Check out the Federal Consumer Information Center sample dispute letter. The FCIC suggests that you enclose a copy of your report with the items in question circled.

Within 30 days, the credit reporting agency will reinvestigate the items in question. They will forward all relevant data you provide about the dispute to the "information provider" (a lender, creditor, or other business that reported the inaccurate information). The creditor is then required by law to investigate your complaint and report its findings.

If the disputed information turns out to be inaccurate, the creditor must notify all nationwide credit reporting agencies, so they all can correct the information in your file.

3. Inform the business that sent the erroneous information of your dispute.
Now that you've honed your letter-writing skills, let the creditor (or other information provider) know in writing that you are disputing an item it put on your report.
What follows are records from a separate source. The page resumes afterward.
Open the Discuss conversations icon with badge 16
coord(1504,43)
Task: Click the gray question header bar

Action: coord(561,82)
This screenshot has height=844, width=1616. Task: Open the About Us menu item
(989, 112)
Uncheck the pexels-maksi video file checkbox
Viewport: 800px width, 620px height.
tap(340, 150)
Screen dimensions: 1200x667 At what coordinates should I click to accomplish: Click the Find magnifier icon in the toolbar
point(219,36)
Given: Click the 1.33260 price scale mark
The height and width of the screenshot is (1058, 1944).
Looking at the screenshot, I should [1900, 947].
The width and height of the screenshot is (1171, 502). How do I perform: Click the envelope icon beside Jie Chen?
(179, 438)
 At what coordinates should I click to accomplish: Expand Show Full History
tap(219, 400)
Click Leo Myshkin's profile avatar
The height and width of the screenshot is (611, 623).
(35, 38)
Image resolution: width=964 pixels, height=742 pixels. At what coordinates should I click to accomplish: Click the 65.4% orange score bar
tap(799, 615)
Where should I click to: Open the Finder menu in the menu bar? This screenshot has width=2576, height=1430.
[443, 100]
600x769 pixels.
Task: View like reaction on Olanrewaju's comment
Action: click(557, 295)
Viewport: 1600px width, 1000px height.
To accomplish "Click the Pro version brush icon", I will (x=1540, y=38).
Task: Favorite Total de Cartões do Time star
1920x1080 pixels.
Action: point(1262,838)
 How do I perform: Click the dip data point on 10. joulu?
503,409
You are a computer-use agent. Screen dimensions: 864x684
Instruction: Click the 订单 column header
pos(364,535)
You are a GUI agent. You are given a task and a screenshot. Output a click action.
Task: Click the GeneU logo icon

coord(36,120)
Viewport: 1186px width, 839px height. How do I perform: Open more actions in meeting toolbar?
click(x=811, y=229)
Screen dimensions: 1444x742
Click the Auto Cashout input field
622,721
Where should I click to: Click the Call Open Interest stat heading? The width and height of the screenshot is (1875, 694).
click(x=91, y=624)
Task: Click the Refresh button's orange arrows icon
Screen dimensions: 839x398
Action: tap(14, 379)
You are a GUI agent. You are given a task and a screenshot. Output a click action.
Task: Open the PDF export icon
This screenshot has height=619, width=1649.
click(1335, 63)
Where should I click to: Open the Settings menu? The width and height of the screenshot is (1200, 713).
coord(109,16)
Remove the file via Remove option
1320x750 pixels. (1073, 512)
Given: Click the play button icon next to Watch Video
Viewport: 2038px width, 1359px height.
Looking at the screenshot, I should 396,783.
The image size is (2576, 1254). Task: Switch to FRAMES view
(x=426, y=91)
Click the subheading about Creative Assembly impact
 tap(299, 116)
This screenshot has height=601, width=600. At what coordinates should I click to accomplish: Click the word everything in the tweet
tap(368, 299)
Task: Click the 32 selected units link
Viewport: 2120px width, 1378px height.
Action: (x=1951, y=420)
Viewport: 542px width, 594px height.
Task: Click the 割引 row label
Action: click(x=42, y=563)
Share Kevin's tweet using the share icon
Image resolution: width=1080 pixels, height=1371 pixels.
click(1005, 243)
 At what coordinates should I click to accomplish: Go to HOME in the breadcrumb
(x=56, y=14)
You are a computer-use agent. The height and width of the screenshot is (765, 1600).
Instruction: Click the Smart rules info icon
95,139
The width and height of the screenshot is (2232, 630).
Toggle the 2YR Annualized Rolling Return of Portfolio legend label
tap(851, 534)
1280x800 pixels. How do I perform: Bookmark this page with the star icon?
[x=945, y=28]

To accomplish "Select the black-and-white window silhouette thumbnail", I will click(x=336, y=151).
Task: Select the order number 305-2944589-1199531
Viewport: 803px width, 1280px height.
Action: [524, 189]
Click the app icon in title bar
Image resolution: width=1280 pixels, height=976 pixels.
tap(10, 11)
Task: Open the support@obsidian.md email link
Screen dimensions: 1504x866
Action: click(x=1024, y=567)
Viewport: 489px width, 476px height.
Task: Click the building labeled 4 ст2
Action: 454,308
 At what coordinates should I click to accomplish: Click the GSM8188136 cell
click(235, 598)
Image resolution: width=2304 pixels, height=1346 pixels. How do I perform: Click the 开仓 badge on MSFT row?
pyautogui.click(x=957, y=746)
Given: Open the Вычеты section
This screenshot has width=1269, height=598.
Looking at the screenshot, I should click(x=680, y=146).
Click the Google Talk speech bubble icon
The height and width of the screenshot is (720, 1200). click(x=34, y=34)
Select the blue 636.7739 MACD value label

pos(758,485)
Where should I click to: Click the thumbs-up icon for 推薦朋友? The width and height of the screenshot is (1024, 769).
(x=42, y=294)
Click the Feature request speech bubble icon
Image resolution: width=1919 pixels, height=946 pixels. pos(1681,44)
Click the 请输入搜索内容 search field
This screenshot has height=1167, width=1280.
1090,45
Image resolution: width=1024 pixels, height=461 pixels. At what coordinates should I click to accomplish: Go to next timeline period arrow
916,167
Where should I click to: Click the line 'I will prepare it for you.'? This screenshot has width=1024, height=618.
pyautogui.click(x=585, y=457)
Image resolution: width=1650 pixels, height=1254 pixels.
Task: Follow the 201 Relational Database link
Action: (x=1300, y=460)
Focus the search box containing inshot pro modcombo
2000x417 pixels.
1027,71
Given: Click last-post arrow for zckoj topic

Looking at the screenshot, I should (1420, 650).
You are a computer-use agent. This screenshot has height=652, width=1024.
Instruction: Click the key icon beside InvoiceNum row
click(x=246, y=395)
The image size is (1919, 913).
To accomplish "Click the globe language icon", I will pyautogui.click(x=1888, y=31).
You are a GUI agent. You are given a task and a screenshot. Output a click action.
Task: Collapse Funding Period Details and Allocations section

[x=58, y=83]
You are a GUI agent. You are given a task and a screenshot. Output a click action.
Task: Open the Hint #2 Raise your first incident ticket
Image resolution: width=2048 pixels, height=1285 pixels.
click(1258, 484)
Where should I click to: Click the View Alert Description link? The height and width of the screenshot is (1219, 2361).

You want to include communications with the credit bureau as part of the documentation trail, but the source of the problem is your best bet for successful resolution.

Be sure to tell them exactly what you want them to do -- whether you're requesting that they delete a false item completely or update an old entry.

If your creditors disagree with your claim, they will likely explain why the information is accurate. Either they'll be correct in their explanation (and you just have a really bad memory), or they've somehow misunderstood your dispute, in which case another letter may be necessary.

4. Get the good stuff put into your file.
If you've been told you were denied credit because of an "insufficient credit file" or "no credit file," take your pulse. If you're alive, and you have accounts with creditors that don't appear in your credit file, you can ask them to kindly report your stellar behavior to future reports. They are not required to do so, but if you ask nicely and they can verify the accounts, most will add them to your report for a fee.

5. Celebrate victory!
If your dispute results in a change to your credit report, the credit bureau will give you the written results and a free copy of your report. (This is in addition to theyou can get from all three reporting bureaus once a year at annualcreditreport.com.) While this marks the end of most disputes, be aware that the information can show up again. That will only occur if the creditor verifies the disputed item's accuracy and completeness. If that happens, you'll receive notice from the credit bureau and you can take it from there. Again.

6. Accept defeat -- but make sure you get in the last word.
If you are unsuccessful in removing information from your credit file and reach an impasse, you do have the option of taking legal action. (Your state's attorney general's office can help you locate a lawyer who will advise you on taking a creditor to court.) If you don't want to go that far, your next option is to attach a letter of explanation to your credit file. Be sure to cover all three of the major credit bureaus as well as the offending business. The business is obligated to include your letter in any future input to the credit bureaus. Verify that they do.

Finally, remind yourself that it could be worse. At least your lender knows (and reports) that you're alive.